白いボブカットの女の子で、寝ている姿ばかり見られることからそういうあだ名が付いたのだ。
「眠り姫が遅刻しないで来るか賭けようぜ!俺は遅刻に1票!」
「俺も遅刻の方かな」
「は!?おいおい、それじゃあ賭けにならねぇじゃねーか!つまんねー」
「いや、だってポピーが時間通りに来ることなんて年に1回あるかどうかじゃないか。分が悪すぎるって」
そう、それくらい彼女はおっとりと言うか自堕落なのだ。華族でなければ進学など、もしかしたら在籍することも出来ていないかもしれない。
アルスは賭けが不成立になったことにブーブー文句を垂れているが、俺は特に気にせずに教室へ向かう。

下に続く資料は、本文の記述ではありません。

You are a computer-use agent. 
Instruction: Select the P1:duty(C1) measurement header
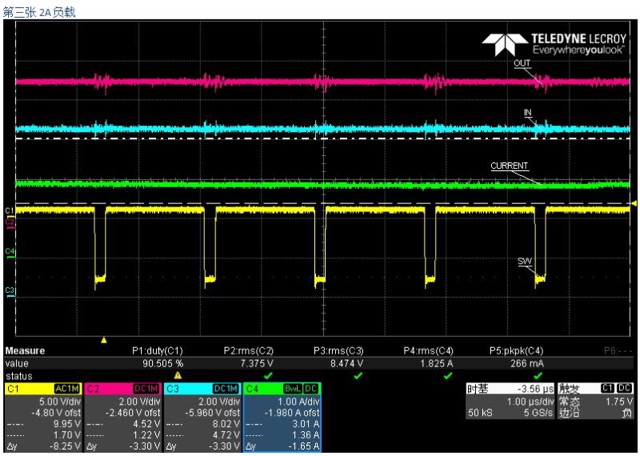coord(158,351)
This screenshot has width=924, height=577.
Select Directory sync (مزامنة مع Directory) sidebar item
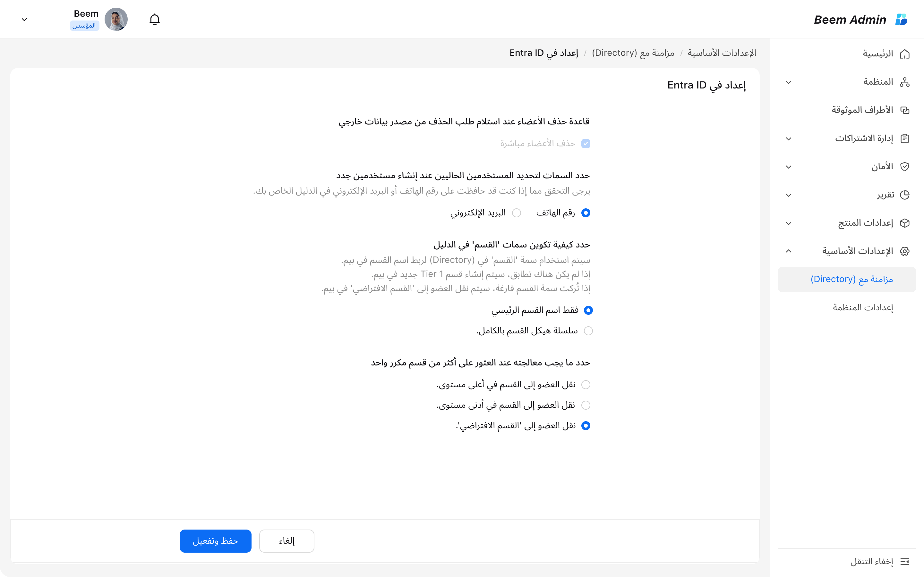[x=847, y=279]
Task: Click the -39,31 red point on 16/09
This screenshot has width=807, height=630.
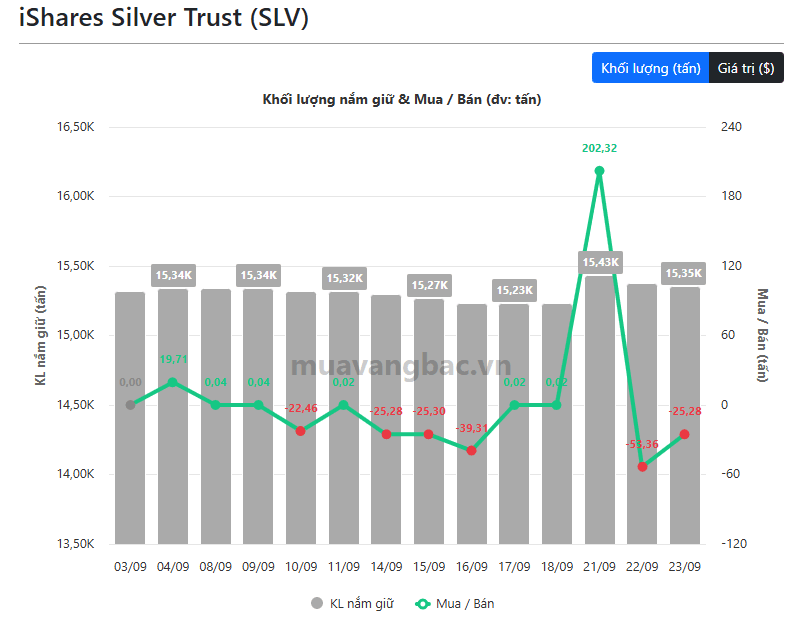Action: click(x=471, y=450)
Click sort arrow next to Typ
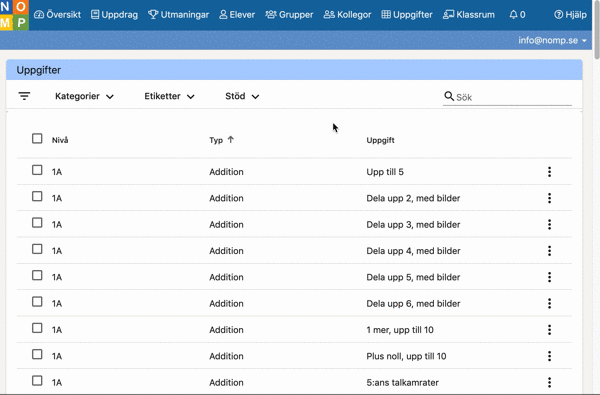 coord(230,140)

ガララと景気よく音を立てる扉を開ければ皆からの挨拶が……無い?
クラスの雰囲気もやけに暗いような。
学年初日から何事かと不思議に思うが、その理由はすぐに分かった。
窓際の一番前の席。ポピーが泣いていた。
嫌な予感がした。皆の腫れ物を扱うかのような視線。華族の女の子が泣いているからとかそういうのでは無い。
もっと嫌な……
「ポピー!どうした?何があった?」
「……ま、ほ……かい」
ポピーの声は嗚咽混じりで聞き取りにくかったが、俺もアルスも、分かってしまった。
魔法使い。彼女はなってしまったのだ。
「クソが!何なんだよ!ふざけんな!俺たちばっかりそうやって!」
アルスが机を蹴飛ばしている。
俺も兄を失ったから荒れる気持ちもよく分かるが、周りが萎縮してしまうから止めさせないと。
でも、今はポピーの方だ。
かける言葉なんて、見つからないけど……
魔法使いになってしまった子への対処なんて、どうしたらいいか誰も分からない。
俺はとりあえず、泣き続ける彼女の頭を優しく撫でていた。